THE INTERSECTION OF ESTATE PLANNING AND DIVORCE
Think through the impact of your divorce on your estate plan, so that the two pieces work seamlessly together, instead of being at odds with each other.
Many times, people come into divorce with an estate plan that never addressed the potential for the marriage to come to an end before the death of one partner. Actually, the estate plan usually does address the potential for divorce, but it does so in “boilerplate” language, and the parties are often unaware of the impact. Estate planning lawyers do not typically talk about the possibility of divorce with the parties. In fact they often assume that if their clients were to divorce, their job would be to help the higher-earning or moneyed spouse cut the lower-earning spouse out of the estate.
Good estate planning for high net worth individuals and families often involves the use of trusts to avoid probate or minimize the taxable estate. For married people, these trusts almost always deal with the possibility of divorce, and yet in the hundreds of cases I have had involving a trust, not one person knew what the trust provided for in the event of divorce.
Some estate plans essentially act, in part, as postnuptial agreements, dividing and dictating the handling of assets in the event of divorce. Estate planning attorneys are not obliged to discuss those provisions with the parties together, as they would be if the issue at hand was a pre-nup or a post-nup.

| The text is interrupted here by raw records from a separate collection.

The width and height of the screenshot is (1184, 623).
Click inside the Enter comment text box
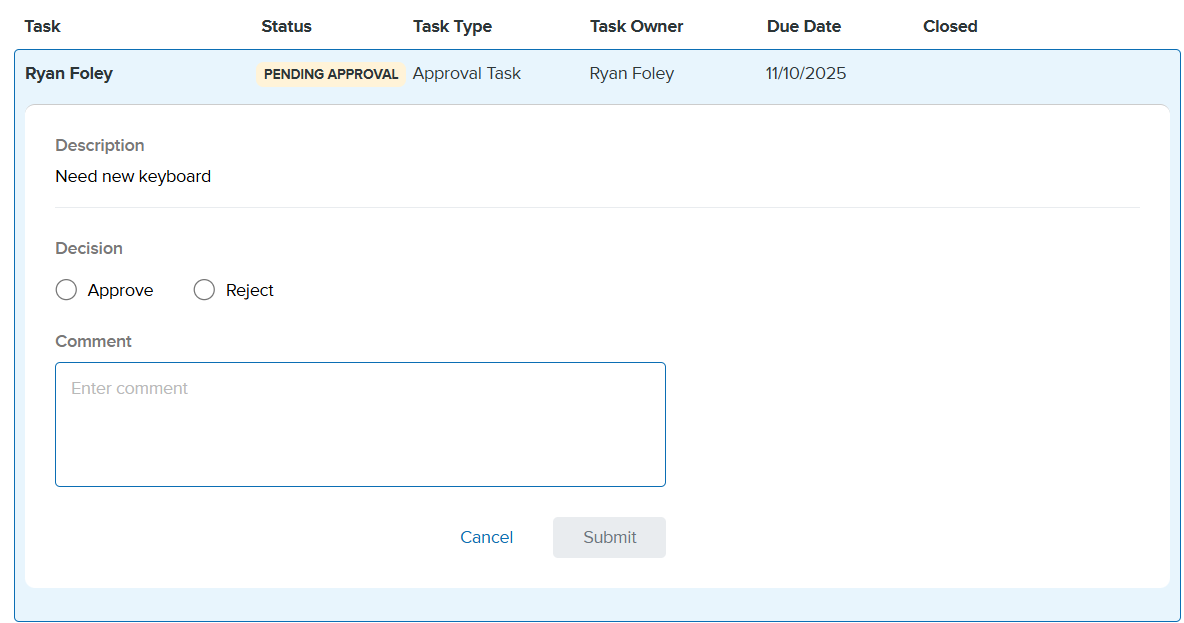click(360, 424)
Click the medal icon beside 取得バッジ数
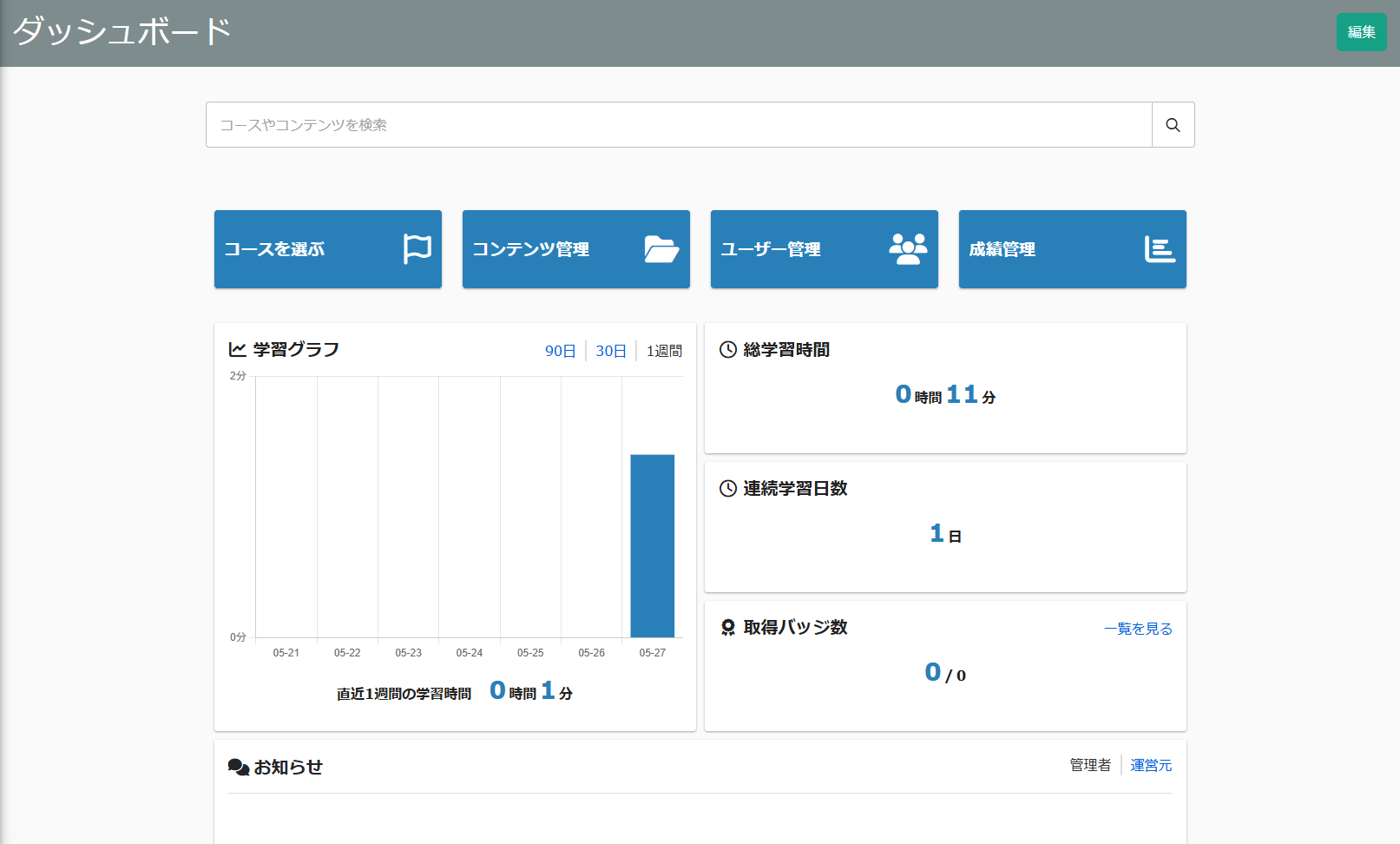 (x=727, y=627)
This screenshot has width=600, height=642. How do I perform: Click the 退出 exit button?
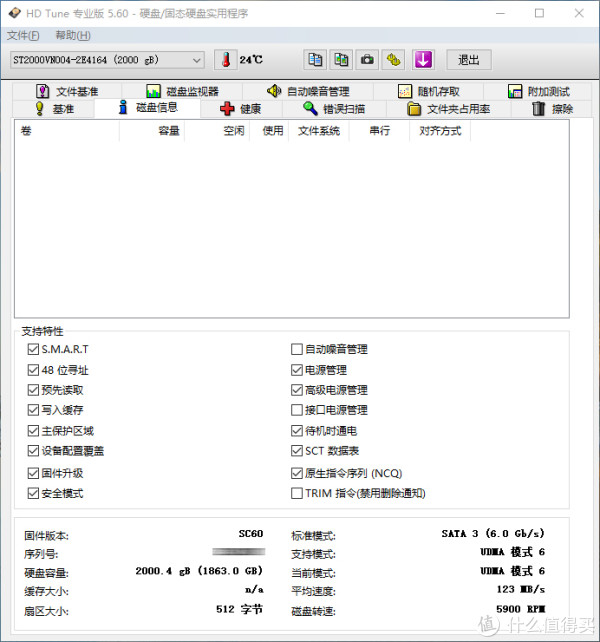pyautogui.click(x=468, y=60)
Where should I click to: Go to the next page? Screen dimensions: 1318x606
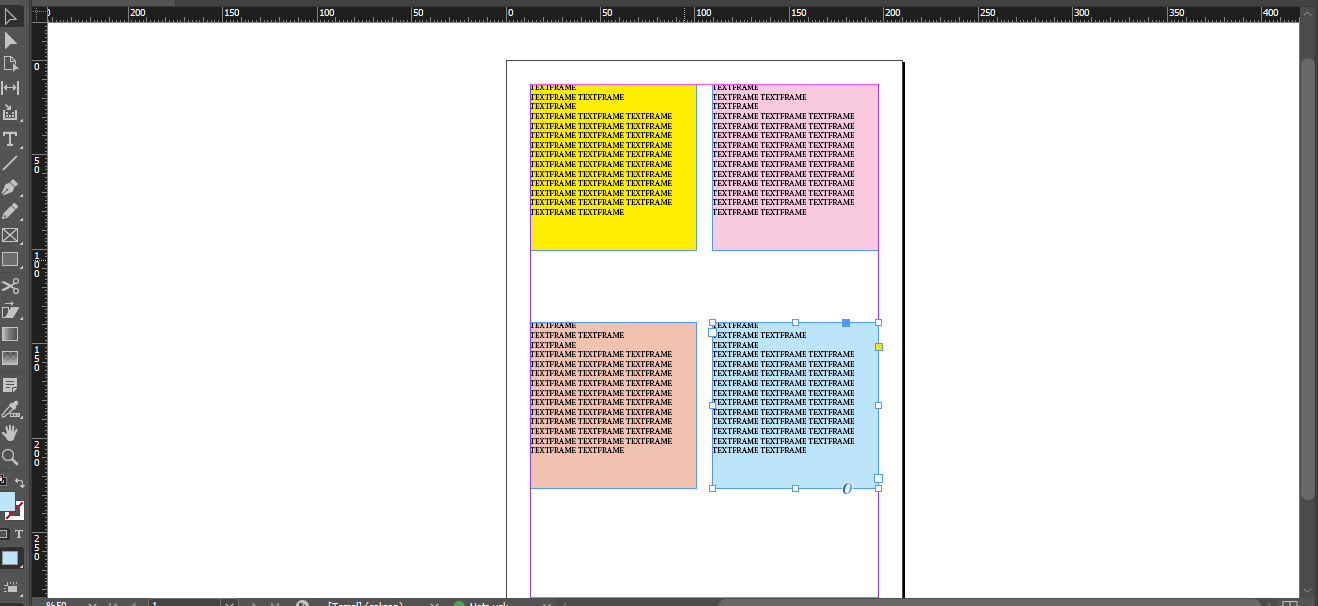pos(252,605)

I have had a number of cases where a significant portion of the marital assets have been transferred into a trust to avoid probate. The husband is often the grantor or creator of the trust and the wife is a beneficiary or trustee or both and is defined as a person “married to and living with the husband.” By the time they come to see me to figure out the terms of their divorce, they have actually separated in order to ease the tensions of their personal lives. Under the terms of the trust, which often owns a significant portion of their marital estate, the wife is no longer a beneficiary because she is no longer living with the husband.
It takes a tremendous amount of legal work, time and expense to undo such a clever plan because the possibility of divorce was never discussed.